Hi Vince,
Working code is always a good start
Once you get that you can then go back and re-factor to make it clean. So these comments are only meant as constructive suggestions, not trying to put the code down or anything.
First, since this is the Threads and Synchronization forum, I will begin with that. You are sleeping in your processing/background thread, not the GUI thread - this is a
good thing. You don't want to change that. I also like that you are using one of the collections in the java.util.concurrent package for sharing the snake's segments from one thread to the other - I like even more that you are using a Queue implementation. My only issue with that is that I think you are using the wrong queue: a ConcurrentLinkedQueue will probably better match your use case. The BlockingArrayQueue is really used for a produce-consumer situation where you expect one thread to be destructively consuming the Queue while another thread builds it. That doesn't really match your use case. I don't see a scenario where the difference will have an effect on your code - you protected yourself against it pretty well, but I think the intent would be clearer.
The rest of what I will address is design related. I will take them in pieces:
- There is a lot of repeated code. When you see that you should do your best to refactor it into a method, or re-arrange it so that you only need to call it once. An example is the moveSnake() method. There are a number of conditions (one for each direction), but all of the code in them is identical except the initial increment of the X or Y position. So you could change it to something like this:
That's 25ish lines of code shorter than the method you originally had, does exactly the same thing in the same way, and includes more white space and comments. Every line of code you can remove means fewer bugs.
Note that I used two comments in the method to describe what each section was doing. The fact that I could easily break the task in half like that indicates that could (should?) be made into two separate methods. But that is more your call. Short methods that do one thing makes troubleshooting and adding/changing features easier in the long run.
This method is just one example of the problem, I saw it in several places, so be sure to review the code to see where else you could consolidate the code into methods and fewer lines (if you have 2 or 3 lines of code that you repeat 2 or 3 times, consider making a method out of them, even if you have to pass several parameters in to get it correct).
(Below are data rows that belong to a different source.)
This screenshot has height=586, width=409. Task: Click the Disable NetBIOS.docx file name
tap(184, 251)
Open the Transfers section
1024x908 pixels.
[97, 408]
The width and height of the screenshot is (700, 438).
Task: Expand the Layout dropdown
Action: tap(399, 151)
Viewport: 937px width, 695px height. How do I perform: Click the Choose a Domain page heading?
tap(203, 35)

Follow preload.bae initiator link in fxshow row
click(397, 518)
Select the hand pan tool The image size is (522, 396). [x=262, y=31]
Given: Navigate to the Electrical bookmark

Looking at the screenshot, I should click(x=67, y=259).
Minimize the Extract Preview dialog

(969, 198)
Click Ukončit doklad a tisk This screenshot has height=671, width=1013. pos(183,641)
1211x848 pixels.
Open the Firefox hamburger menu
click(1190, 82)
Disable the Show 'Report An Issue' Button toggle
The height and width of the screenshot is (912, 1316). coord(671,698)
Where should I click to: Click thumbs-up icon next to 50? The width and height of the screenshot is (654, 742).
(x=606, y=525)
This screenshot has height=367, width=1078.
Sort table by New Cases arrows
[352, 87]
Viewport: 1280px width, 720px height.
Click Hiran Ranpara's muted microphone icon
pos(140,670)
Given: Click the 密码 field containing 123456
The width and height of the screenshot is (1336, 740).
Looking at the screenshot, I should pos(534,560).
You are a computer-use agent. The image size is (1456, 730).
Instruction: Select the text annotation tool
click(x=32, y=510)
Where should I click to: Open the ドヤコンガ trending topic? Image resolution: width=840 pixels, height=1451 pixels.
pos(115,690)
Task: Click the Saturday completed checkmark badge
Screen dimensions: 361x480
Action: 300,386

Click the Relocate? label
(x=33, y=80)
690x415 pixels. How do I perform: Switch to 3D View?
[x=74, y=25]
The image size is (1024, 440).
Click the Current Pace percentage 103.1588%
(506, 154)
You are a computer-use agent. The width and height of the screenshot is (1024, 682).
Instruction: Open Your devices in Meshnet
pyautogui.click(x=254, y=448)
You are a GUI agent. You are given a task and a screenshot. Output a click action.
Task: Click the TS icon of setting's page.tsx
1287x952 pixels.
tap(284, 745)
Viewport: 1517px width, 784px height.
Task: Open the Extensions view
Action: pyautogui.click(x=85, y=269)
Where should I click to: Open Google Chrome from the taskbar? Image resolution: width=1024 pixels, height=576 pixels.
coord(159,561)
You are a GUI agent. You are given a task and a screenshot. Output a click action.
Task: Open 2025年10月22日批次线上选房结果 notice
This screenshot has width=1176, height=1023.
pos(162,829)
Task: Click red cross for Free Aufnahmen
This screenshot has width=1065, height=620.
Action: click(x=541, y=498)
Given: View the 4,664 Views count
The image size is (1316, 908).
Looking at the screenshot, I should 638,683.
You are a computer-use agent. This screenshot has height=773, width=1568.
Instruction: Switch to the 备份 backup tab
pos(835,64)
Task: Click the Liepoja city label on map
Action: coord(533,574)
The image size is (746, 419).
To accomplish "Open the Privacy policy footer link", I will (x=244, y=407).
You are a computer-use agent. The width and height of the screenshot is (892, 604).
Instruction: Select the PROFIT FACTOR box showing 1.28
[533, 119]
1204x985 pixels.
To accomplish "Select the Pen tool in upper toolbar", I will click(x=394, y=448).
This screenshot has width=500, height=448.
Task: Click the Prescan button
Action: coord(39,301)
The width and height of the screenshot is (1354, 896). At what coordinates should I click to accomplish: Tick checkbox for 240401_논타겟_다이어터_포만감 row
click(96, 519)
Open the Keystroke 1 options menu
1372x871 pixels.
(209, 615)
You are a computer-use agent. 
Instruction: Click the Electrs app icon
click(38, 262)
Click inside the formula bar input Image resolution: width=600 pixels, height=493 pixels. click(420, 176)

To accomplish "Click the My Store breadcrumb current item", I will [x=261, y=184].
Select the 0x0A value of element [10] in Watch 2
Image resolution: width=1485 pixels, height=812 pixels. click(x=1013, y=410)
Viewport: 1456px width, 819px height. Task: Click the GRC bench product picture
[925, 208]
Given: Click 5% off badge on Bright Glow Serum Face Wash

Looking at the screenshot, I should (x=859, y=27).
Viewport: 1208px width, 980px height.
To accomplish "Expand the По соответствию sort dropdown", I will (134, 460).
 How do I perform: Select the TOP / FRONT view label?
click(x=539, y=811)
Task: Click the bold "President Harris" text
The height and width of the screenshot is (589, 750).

- Most importantly: You have basically one super class which does everything. It is your GUI, holds your data, runs the game logic, etc... It has some inner classes that sort of break the functionality up, but you don't go far enough. Try to break your code up into tiny little pieces, where each piece can take care of itself. For example, you have a class for the Snake's XY segments, but you do a lot of work on the segments in the main class.
My suggestion would be to see if you could pull all of the methods and functionality out of the main class - make a new class which:
-- holds a collection of the snake segments
-- runs the thread which moves the snake
-- has the methods for adding and removing segments
-- has the methods for initializing the length of the snake
-- has the methods for clearing the snake (at game's end)
-- has the methods for moving the snake
-- has the methods for setting speed and length of the snake
Essentially, does
everything that the snake requires
except drawing it. Then come up with a third class which knows how to draw the snake, and has a
public void paintSnake(Graphics g, Snake s) method which your main class can delegate to.
If you do this successfully, think about doing it for all the other 'things' in your game: Food, Wall, GameBoard, Scoreboard. Each Thing has a class for all the data it needs and the methods to manage that data, and a second class which knows how to paint the Thing. Then your main class simply manages these Things (makes sure each Thing has access to the other Things it needs, that they get created when required, started, stopped, destroyed, etc...), and delegates painting to the ThingPainter classes.